Like many of you, I’ve been sitting on my couch each
night, mesmerized by display after display of Olympic achievement. Whether watching
Michael Phelps sweep the all-time Olympic gold record or Gabby Douglas wow the
judges on bars, I have this distinct thought: there’s no way, given an eternity
to train, that I could accomplish such feats. These Olympians are super-human —they
venture beyond the beyond.
But then another thought edges its way into my
brain: “Wait one minute! Isn’t this exactly what I’ve been doing, day in and
out, for the past 13 years?” I have been
training like an Olympian. The difference? Like many of you, my training has
been on a track of words.
And this is the thing….my goals and the prize keep
changing. In 1999 when I submitted my first poem into the world, I swore I’d be
satisfied with one tiny poem in print. Having one person out in the world
appreciate my words would be enough. In my mind, that was gold. And then . . .
it happened—the “wanting.” I’m not sure
what that wanting was exactly: a winning
feeling? a deep desire for my words to reach the wider world? But I liked it. I
wanted to ride this wave some more.

» **What is expected**:
Answer these about the passage above on training like an Olympian:
(a) Which two Olympians does the writer name?
(b) For how many years does the writer say they have been training?
(c) In what year did the writer first submit a poem?

» **Stored rows**:
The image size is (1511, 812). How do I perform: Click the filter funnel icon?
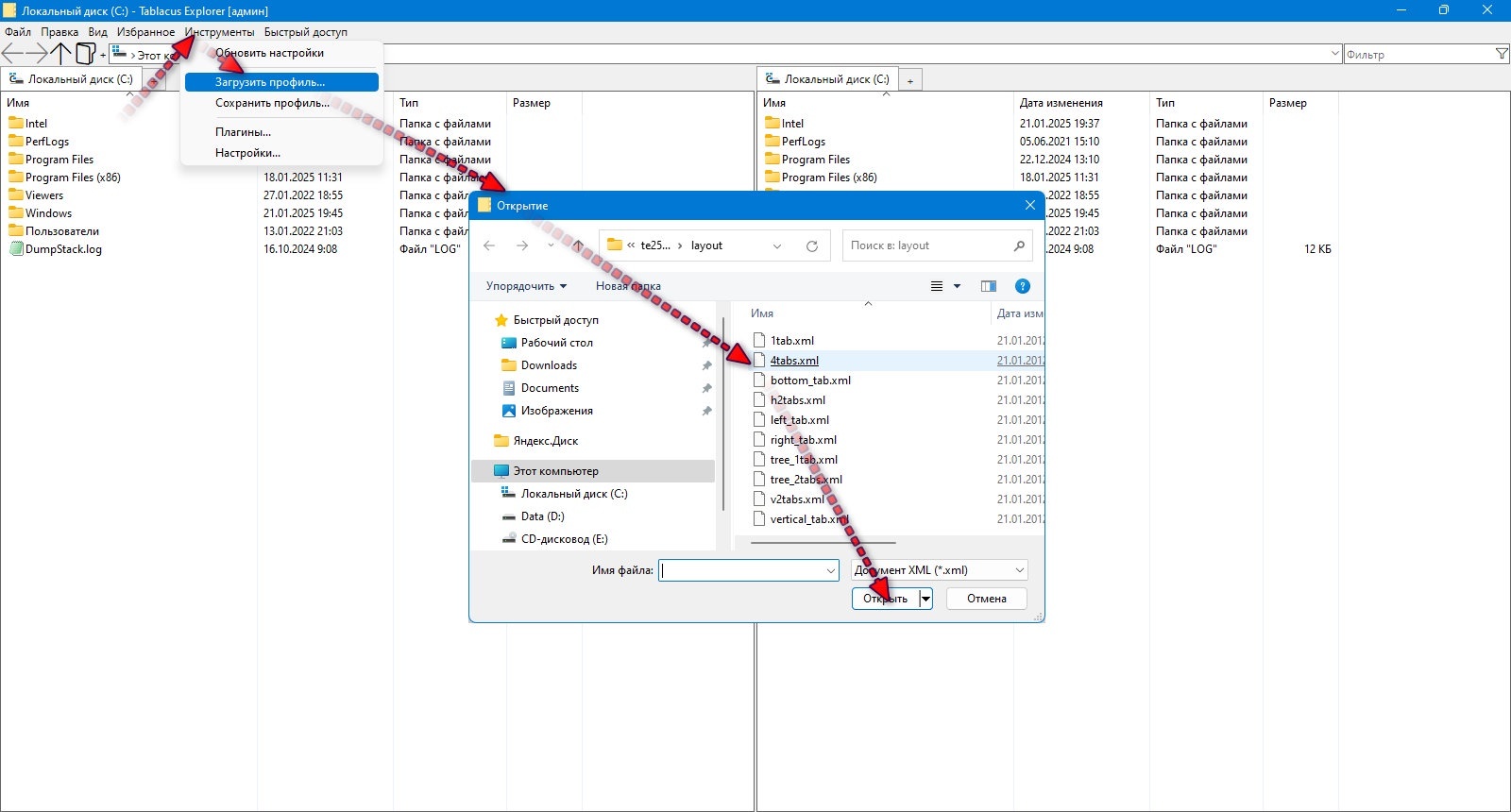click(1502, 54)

--

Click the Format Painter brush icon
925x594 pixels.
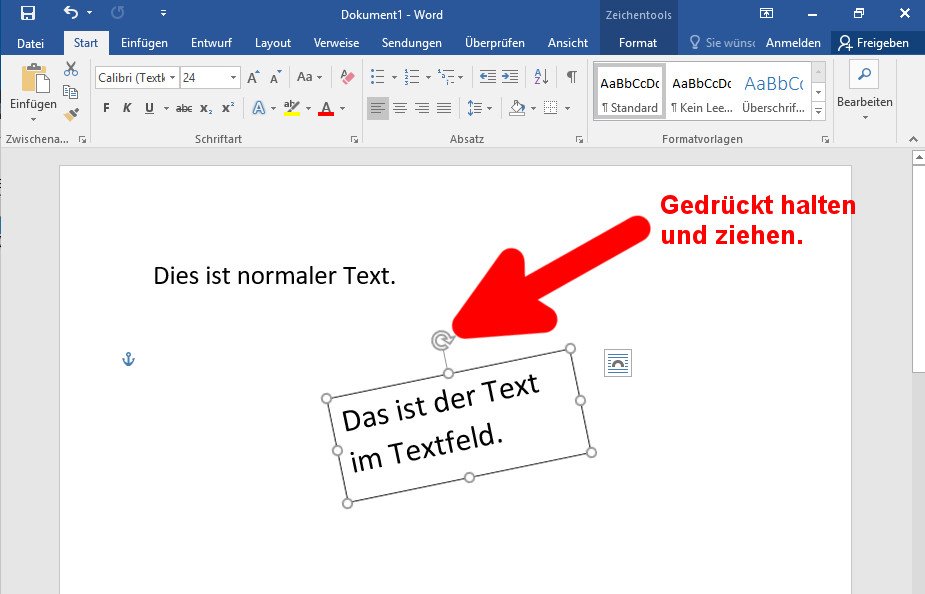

» **Correct output**:
(a) Michael Phelps and Gabby Douglas
(b) 13 years
(c) 1999